I am experienced in other languages but very new to Java. As an optimisation for a specific situation, I'm trying to implement an iterable container class from an array, as I know my container will hold a maximum of 4 items at a time, and those items each belong in a specific index, not first in gets the lowest index available.
To save me checking for null when I iterate over the list, I only want the non-null values returned for iteration... Would the below override of 'iterator()' work? And is there any chance the garbage collector going to clear up the iterable list I return before I get to iterate over it? Or is there a better way to achieve this maybe?
class FixedArray<T> implements Iterable<T> {
FixedArray() {}
public void add(byte index, T item) {
array[index] = item;
}
@Override
public Iterator<T> iterator() {
List<T> listWithoutNull = new ArrayList<>();
for (Item item: array) {
if (item != null) {
listWithoutNull.add(item);
}
}
return listWithoutNull.iterator();
}
private final T[] array = { null, null, null, null };
}
Would the below override of 'iterator()' work?

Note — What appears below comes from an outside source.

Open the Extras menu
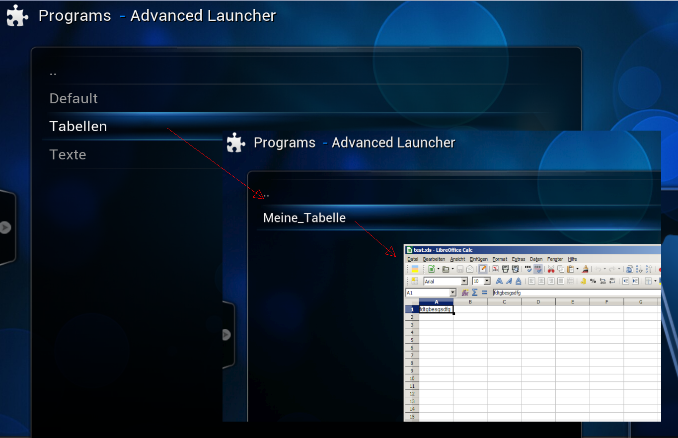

Yes, why not? Overriding iterator()
is perfectly fine. However, this is not an efficient implementation. I would write something like this:
@Override
public Iterator<T> iterator() {
return Arrays.stream(array).filter(Objects::nonNull).iterator();
}
Here, no intermediate collection will be created, so no overhead.
And is there any chance the garbage collector going to clear up the iterable list I return before I get to iterate over it?
No, the garbage collector is not allowed to do this while you are holding a strong reference to the Iterator
object (unless your Iterator
implementation uses something like weak references inside but this is not your case).